[start]

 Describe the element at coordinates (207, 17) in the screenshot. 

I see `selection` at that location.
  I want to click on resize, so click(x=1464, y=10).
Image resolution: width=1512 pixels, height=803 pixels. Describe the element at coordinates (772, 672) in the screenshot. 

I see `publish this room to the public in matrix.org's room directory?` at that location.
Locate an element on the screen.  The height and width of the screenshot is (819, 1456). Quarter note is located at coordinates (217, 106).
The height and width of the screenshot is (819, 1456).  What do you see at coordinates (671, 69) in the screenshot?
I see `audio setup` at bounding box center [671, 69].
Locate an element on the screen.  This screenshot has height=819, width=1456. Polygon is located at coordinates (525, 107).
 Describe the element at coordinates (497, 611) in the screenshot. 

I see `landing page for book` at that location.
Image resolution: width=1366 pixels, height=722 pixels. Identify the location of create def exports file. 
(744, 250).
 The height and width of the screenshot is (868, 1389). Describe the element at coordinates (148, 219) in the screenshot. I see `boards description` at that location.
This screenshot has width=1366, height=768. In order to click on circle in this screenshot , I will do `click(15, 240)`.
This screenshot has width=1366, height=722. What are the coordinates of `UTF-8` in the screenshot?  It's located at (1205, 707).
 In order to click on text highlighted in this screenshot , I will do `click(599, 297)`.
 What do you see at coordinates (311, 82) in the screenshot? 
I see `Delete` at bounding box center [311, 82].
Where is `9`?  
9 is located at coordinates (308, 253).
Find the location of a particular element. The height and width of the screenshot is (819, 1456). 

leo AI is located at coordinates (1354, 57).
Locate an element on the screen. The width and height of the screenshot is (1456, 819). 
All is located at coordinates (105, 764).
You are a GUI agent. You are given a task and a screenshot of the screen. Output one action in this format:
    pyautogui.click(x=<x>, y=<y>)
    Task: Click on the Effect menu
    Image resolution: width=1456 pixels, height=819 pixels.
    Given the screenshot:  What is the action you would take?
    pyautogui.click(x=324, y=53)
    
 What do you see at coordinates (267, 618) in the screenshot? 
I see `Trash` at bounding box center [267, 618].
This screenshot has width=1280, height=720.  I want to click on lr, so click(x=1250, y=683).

[end]

In all the items above, substitute "Find an element on the screen" for every occurrence of "Locate an element on the screen". Reproduce the lines with everything else unchanged.

 Describe the element at coordinates (207, 17) in the screenshot. 

I see `selection` at that location.
  I want to click on resize, so click(x=1464, y=10).
Image resolution: width=1512 pixels, height=803 pixels. Describe the element at coordinates (772, 672) in the screenshot. 

I see `publish this room to the public in matrix.org's room directory?` at that location.
Find an element on the screen.  The height and width of the screenshot is (819, 1456). Quarter note is located at coordinates (217, 106).
The height and width of the screenshot is (819, 1456).  What do you see at coordinates (671, 69) in the screenshot?
I see `audio setup` at bounding box center [671, 69].
Find an element on the screen.  This screenshot has height=819, width=1456. Polygon is located at coordinates (525, 107).
 Describe the element at coordinates (497, 611) in the screenshot. 

I see `landing page for book` at that location.
Image resolution: width=1366 pixels, height=722 pixels. Identify the location of create def exports file. 
(744, 250).
 The height and width of the screenshot is (868, 1389). Describe the element at coordinates (148, 219) in the screenshot. I see `boards description` at that location.
This screenshot has width=1366, height=768. In order to click on circle in this screenshot , I will do `click(15, 240)`.
This screenshot has width=1366, height=722. What are the coordinates of `UTF-8` in the screenshot?  It's located at (1205, 707).
 In order to click on text highlighted in this screenshot , I will do `click(599, 297)`.
 What do you see at coordinates (311, 82) in the screenshot? 
I see `Delete` at bounding box center [311, 82].
Where is `9`?  
9 is located at coordinates (308, 253).
Find the location of a particular element. The height and width of the screenshot is (819, 1456). 

leo AI is located at coordinates (1354, 57).
Find an element on the screen. The width and height of the screenshot is (1456, 819). 
All is located at coordinates (105, 764).
You are a GUI agent. You are given a task and a screenshot of the screen. Output one action in this format:
    pyautogui.click(x=<x>, y=<y>)
    Task: Click on the Effect menu
    Image resolution: width=1456 pixels, height=819 pixels.
    Given the screenshot:  What is the action you would take?
    pyautogui.click(x=324, y=53)
    
 What do you see at coordinates (267, 618) in the screenshot? 
I see `Trash` at bounding box center [267, 618].
This screenshot has width=1280, height=720.  I want to click on lr, so click(x=1250, y=683).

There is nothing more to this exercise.